Table 2 displayed the incidence of patients with lung metastases stratified by breast cancer subtype. HR+/HER2-, HR−/HER2+, HR+/HER2+ and triple-negative subtypes accounted for 52.1, 13.3, 16.1 and 18.5% of the entire MBC population, respectively. Patients with triple-negative subtype (42.3%) harbored the highest incidence proportions of lung metastases.

Association between the presence of lung metastases at initial MBC diagnosis and variables assessed by multivariate logistic regression was showed in Table 3. Age ≥ 50 years (vs. < 50 years, OR = 1.29, 95% CI = 1.08–1.54, p = 0.005), ECOG 2 (vs. ECOG 0, OR = 1.67, 95% CI = 1.04–2.67, p = 0.033), M1 (vs. M0, OR = 1.42, 95% CI =1.05–1.92, p = 0.022), HR−/HER2+ subtype (vs. HR+/HER2-, OR = 1.40, 95% CI = 1.06–1.85, p = 0.020), triple-negative subtype (vs. HR+/HER2-, OR = 1.63, 95% CI = 1.28–2.09, p < 0.001) and DFS > 2 years (vs. DFS ≤ 2 years, OR = 1.74, 95% CI = 1.42–2.14, p < 0.001) were remarkably associated with higher incidence of lung metastases at diagnosis. Invasive lobular carcinoma (ILC) (vs. invasive ductal carcinoma (IDC), OR = 0.39, 95% CI = 0.22–0.70, p = 0.002) and bone metastases (vs. without bone metastases, OR = 0.74, 95% CI = 0.61–0.90, p = 0.002) were significantly correlated with lower odds of lung metastases at diagnosis.

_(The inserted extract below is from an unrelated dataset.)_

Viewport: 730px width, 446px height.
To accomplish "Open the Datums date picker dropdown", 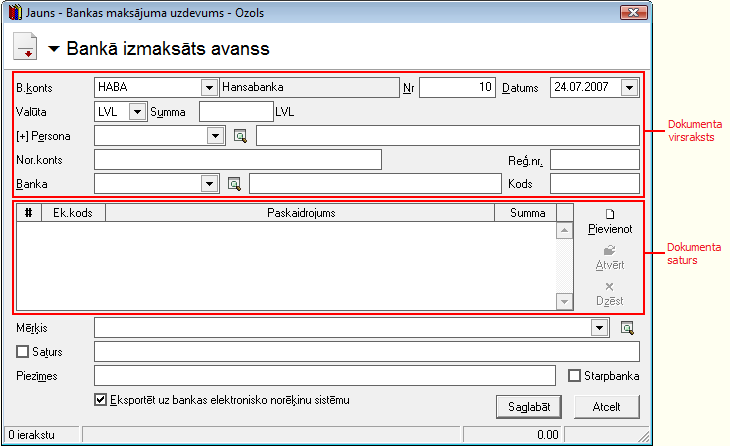I will tap(629, 88).
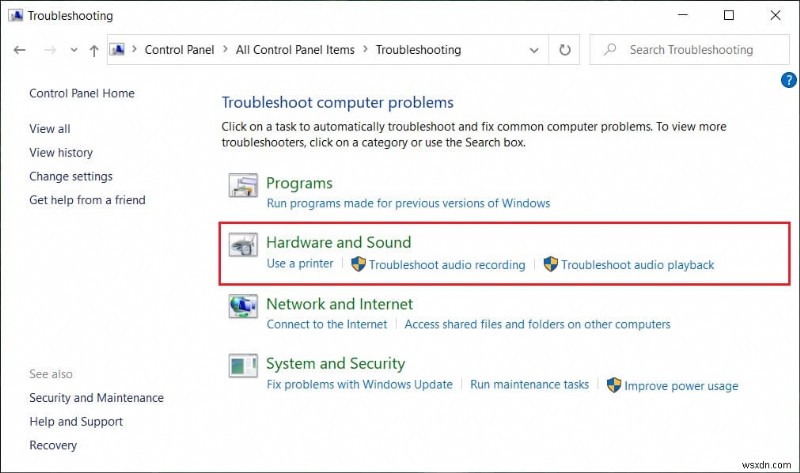
Task: Open Fix problems with Windows Update
Action: point(359,384)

The median survival among the whole MBC cohort was 45.4 months, with a median follow-up of 61.6 months. Figure 1 showed that the prognosis of patients with lung metastases upon MBC diagnosis (median OS, 41.7 months) was significantly worse than those without lung metastases (median OS, 47.9 months, p = 0.001). Figure 2 provided the survival of BCLM patients according to breast cancer subtype. The survival of BCLM patients with HR+/HER2- subtype (49.0 months) was the longest, while triple-negative (26.8 months, p < 0.001) the shortest. BCLM patients with HR−/HER2+ (vs. HR+/HER2-, p = 0.009) and HR+/HER2+ (vs. HR+/HER2-, p = 0.746) subtypes experienced the median OS of 31.6 and 44.1 months, respectively.

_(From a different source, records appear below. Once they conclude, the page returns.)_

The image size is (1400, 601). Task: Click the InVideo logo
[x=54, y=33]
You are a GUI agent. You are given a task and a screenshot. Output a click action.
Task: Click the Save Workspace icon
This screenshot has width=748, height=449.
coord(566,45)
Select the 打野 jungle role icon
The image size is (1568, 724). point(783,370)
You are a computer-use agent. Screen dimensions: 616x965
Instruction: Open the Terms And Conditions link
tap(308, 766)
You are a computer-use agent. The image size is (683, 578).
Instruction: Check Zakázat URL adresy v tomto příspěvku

The prognostic factors of BCLM patients assessed by univariate and multivariate Cox regression analyses were presented in Table 4. The significant variables with p value < 0.05 in univariate analysis were further included in multivariate Cox regression model. ECOG 2 (vs. ECOG 0, HR = 1.75, 95% CI = 1.12–2.73, p = 0.015), triple-negative subtype (vs. HR+/HER2-, HR = 1.76, 95% CI = 1.36–2.29, p < 0.001), liver metastases (vs. without liver metastases, HR = 2.19, 95% CI = 1.70–2.82, p < 0.001), 2 metastatic sites (vs. 1 metastatic site, HR = 1.76, 95% CI = 1.34–2.31, p < 0.001), and ≥ 3 metastatic sites (vs. 1 metastatic site, HR = 1.74, 95% CI = 1.24–2.44, p = 0.001) were significantly correlated with poor survival of BCLM patients. DFS > 2 years (vs. DFS ≤ 2 years, HR = 0.66, 95% CI = 0.53–0.83, p < 0.001) predicted favorable prognosis of BCLM patients.